La bataille de Pavie fut meurtrière pour la noblesse berrichonne. Là, périrent le vieux La Trémouille, Louis d’Ars, d’Amboise, âgé seulement de vingt-deux ans, et dernier rejeton de cette maison ; puis Gabriel de Prie, René de Brosse, seigneur de Boussac. Il faut en passer, car longue fut la liste des nobles et des roturiers qui firent porter le deuil à beaucoup de familles du Berry. Il fallut avec cela se cotiser pour aider à réunir les douze cent mille écus d’or réclamés pour la rançon de François Ier. On appela cela le a don gratuit de la noblesse, » mais ce ne fut pas sans maugréer qu’elle se dessaisit de son argent.

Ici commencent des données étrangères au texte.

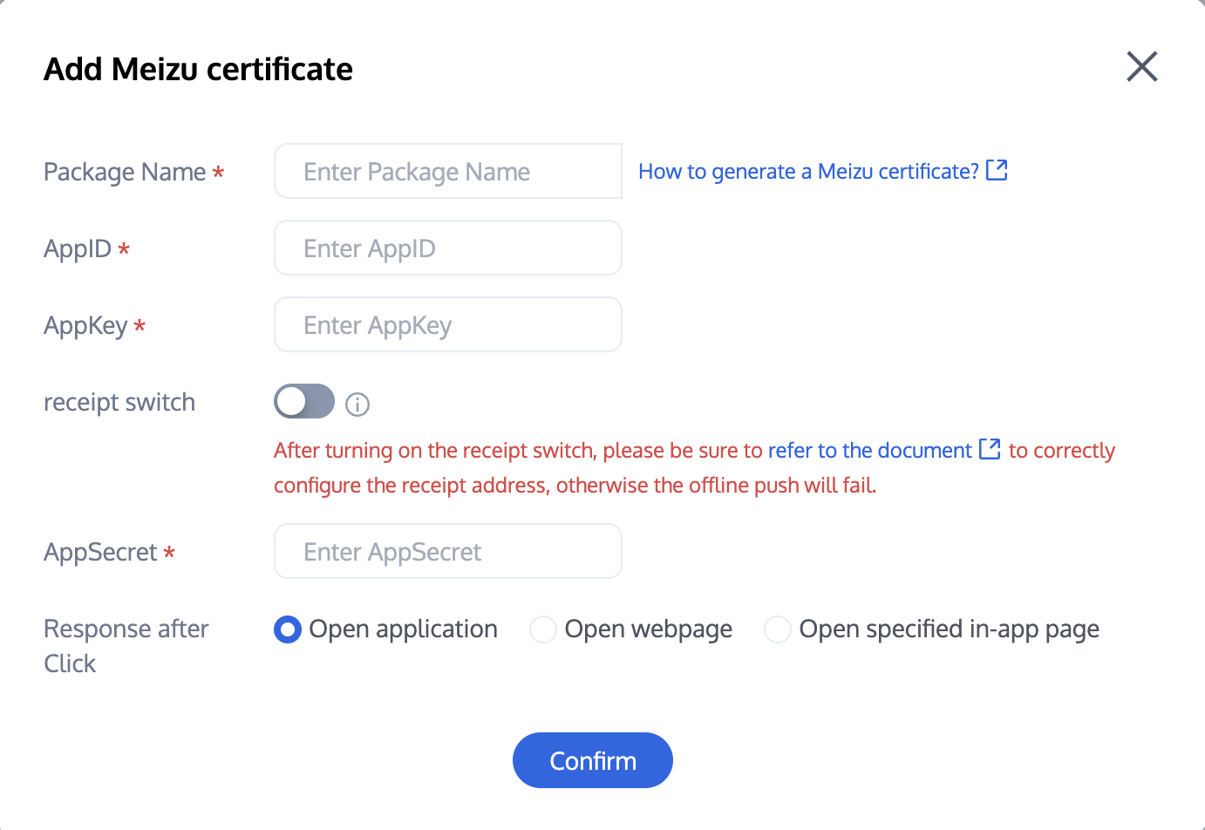Click the AppSecret field label

pyautogui.click(x=100, y=553)
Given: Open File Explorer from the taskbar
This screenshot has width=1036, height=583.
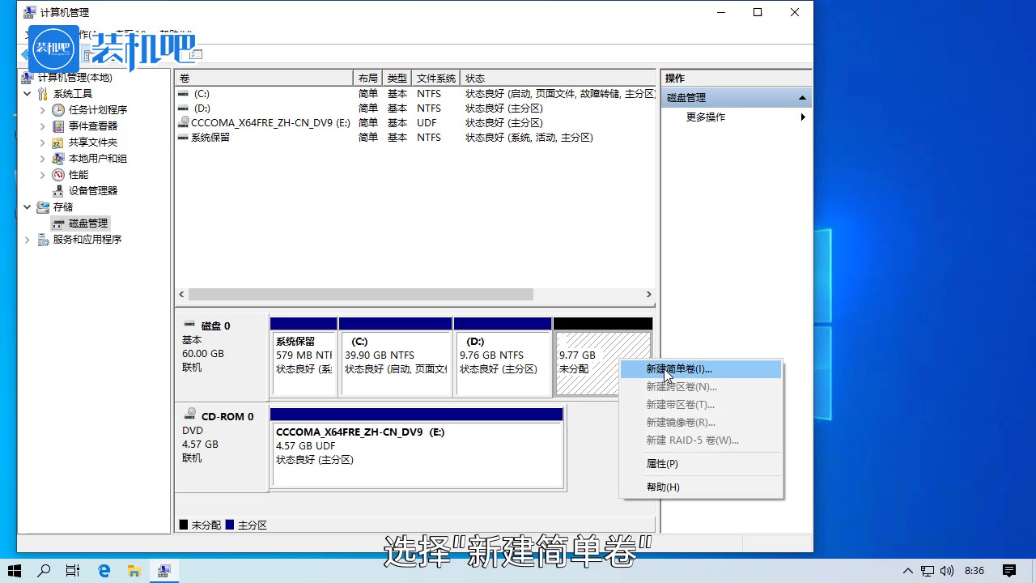Looking at the screenshot, I should [x=134, y=571].
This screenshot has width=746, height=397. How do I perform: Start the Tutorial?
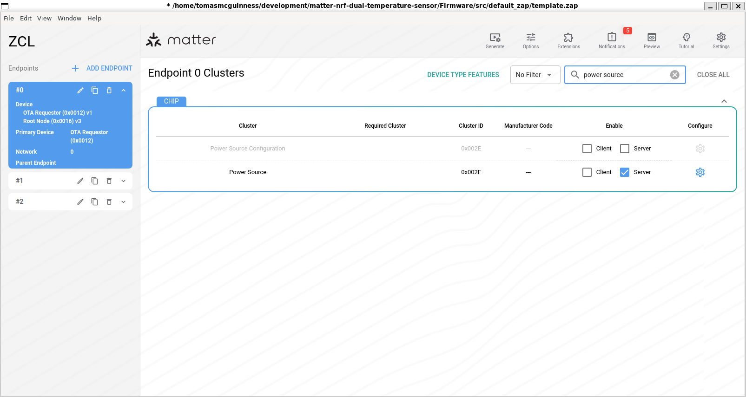click(x=686, y=40)
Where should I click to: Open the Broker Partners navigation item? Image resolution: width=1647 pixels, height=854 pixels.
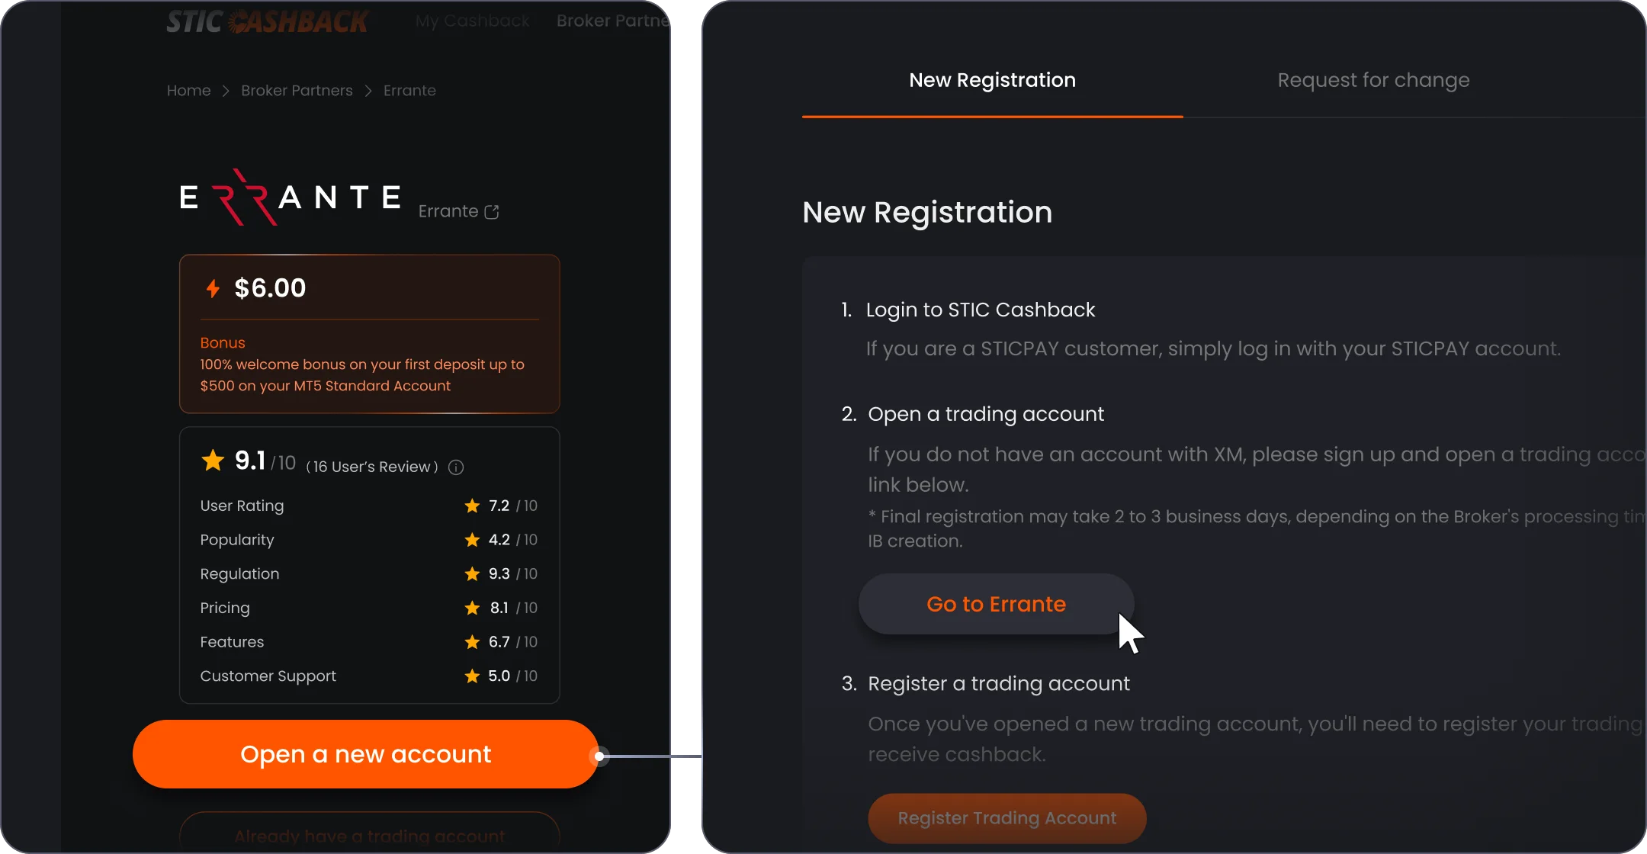(613, 21)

Les idées de réforme religieuse se propageaient déjà en ce temps-là dans le Berry, Marguerite s’y montrant tout acquise et accueillant avec faveur tous ceux qui venaient chercher protection auprès d’elle. Ce fut pour la province l’origine de troubles sanglans. Malheur à qui osait se dire à haute voix partisan de l’église réformée, et malheur aussi au papiste isolé au milieu d’un groupe de huguenots. En 1540, un étranger, qui était venu du Périgord au bailliage de Dun-le-Roi, fut accusé d’hérésie et brûlé vif, la sentence ayant été confirmée par le parlement.

Issoudun et Sancerre furent deux foyers ardens de protestantisme.